Anche nell'assemblea di questa settimana della Confindustria vi è stato un elogio del "profitto" (vedi articolo su questo blog del 31 maggio), dell'impresa, da cui, secondo padroni e governo, dipende tutto, in primis il lavoro degli operai.
La questione è invece esattamente rovesciata! E' dal lavoro salariato, dal lavoro degli operai che dipende tutto! Su di esso non solo si regge e ingrassa il capitale, ma dipende tutta l'economia della società.
Oltre, chiaramente, a leggere il Libro 1° del Capitale di Marx che analizza e spiega esattamente tutto questo, invitiamo soprattutto gli operai che vogliono alzare la testa e pensare con la propria testa a leggere l'opuscolo breve di "Lavoro salariato e capitale" di Marx, nella versione sintetica fatta da 'Proletari comunisti', che si può ricevere anche via on line, scrivendo a: pcro.red@gmail.com.

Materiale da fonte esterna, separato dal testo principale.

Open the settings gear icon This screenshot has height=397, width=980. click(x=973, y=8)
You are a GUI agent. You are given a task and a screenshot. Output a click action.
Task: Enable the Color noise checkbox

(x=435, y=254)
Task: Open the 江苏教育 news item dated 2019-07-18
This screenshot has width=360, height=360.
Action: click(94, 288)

Di seguito, riportiamo una sintesi della introduzione fatta da F. Engels all'edizione del 1891 di "Lavoro salariato e capitale".
F. Engels in questa introduzione spiega in maniera chiarissima e sintetica su cosa si base lo sfruttamento dell’operaio e perchè esso è la fonte del profitto capitalista.

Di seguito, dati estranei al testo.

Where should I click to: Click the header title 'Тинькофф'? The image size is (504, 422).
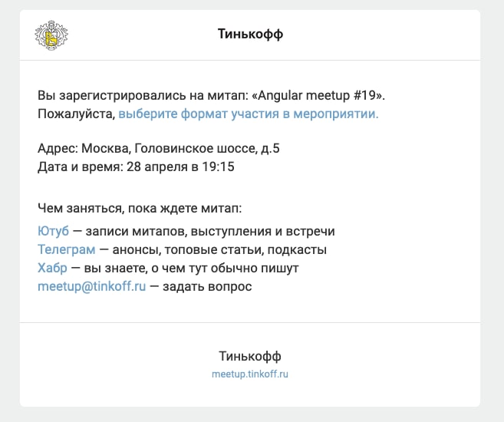[x=250, y=35]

”... che cosa avviene dopo che
l’operaio ha venduto al capitalista la sua forza lavoro, cioè dopo
che l’ha posta a sua disposizione, per un salario convenuto,
giornaliero o a cottimo? Il capitalista conduce l’operaio nella sua
officina o fabbrica, dove già si trovano tutti gli oggetti necessari
per il lavoro, le materie prime, le materie ausiliarie... gli
utensili, le macchine. E qui l’operaio comincia a sgobbare. Poniamo
che il suo salario giornaliero sia di tre marchi.... Supponiamo
che... con il suo lavoro di dodici ore l’operaio aggiunga alla
materia prima impiegata un nuovo valore di sei marchi, un nuovo
valore che il capitalista realizzerà con la vendita del pezzo
finito. Di questo importo egli paga all’operaio tre marchi, e gli
altri tre se li tiene per sè. Se l’operaio produce in dodici ore
un valore di sei marchi, in sei ore produce un valore di tre marchi.
Quindi dopo aver lavorato sei ore egli ha già restituito al
capitalista l’equivalente di tre marchi, ricevuti come salario.
Dopo sei ore di lavoro, tutti e due sono pari; nessuno dei due deve
più un soldo all’altro.
“Un
momento! - esclama ora il capitalista - io ho noleggiato l’operaio
per un giorno intero, per dodici ore. Sei ore non sono che una mezza
giornata. Avanti dunque, al lavoro, fino a che anche le altre sei ore
siano passate. Solo allora saremo pari!” E in realtà l’operaio
deve attenersi al suo contratto “liberamente”
concluso, con il
quale si impegna a lavorare dodici ore intere, per un prodotto di
lavoro che costa sei ore...
...la
forza lavoro è una merce, una merce come ogni altra, ma ciò
nonostante una merce tutta affatto speciale. Essa ha cioè la
proprietà specifica di essere forza produttrice di valore, di essere
fonte di valore, anzi di essere, se viene impiegata in modo
appropriato, fonte di un valore maggiore di quello che essa
possiede... e a quello che costa; ad ogni nuova scoperta scientifica,
ad ogni nuovo perfezionamento tecnico questa eccedenza del suo
prodotto giornaliero sul suo costo giornaliero aumenta, cioè si
riduce quella parte della sua giornata di lavoro in cui l’operaio
produce l’equivalente del suo salario, e si allunga perciò d’altro
lato quella parte della giornata in cui egli deve regalare al
capitalista il suo lavoro senza essere pagato...
...
questi valori prodotti dagli operai non appartengono agli operai.
Essi appartengono ai proprietari delle materie prime, delle macchine,
degli strumenti, del capitale anticipato, i quali permettono a questi
proprietari di comperare la forza lavoro della classe operaia. Di
tutta la massa di prodotti da essa fabbricata, alla classe operaia ne
viene restituita solo una (minima) parte...”.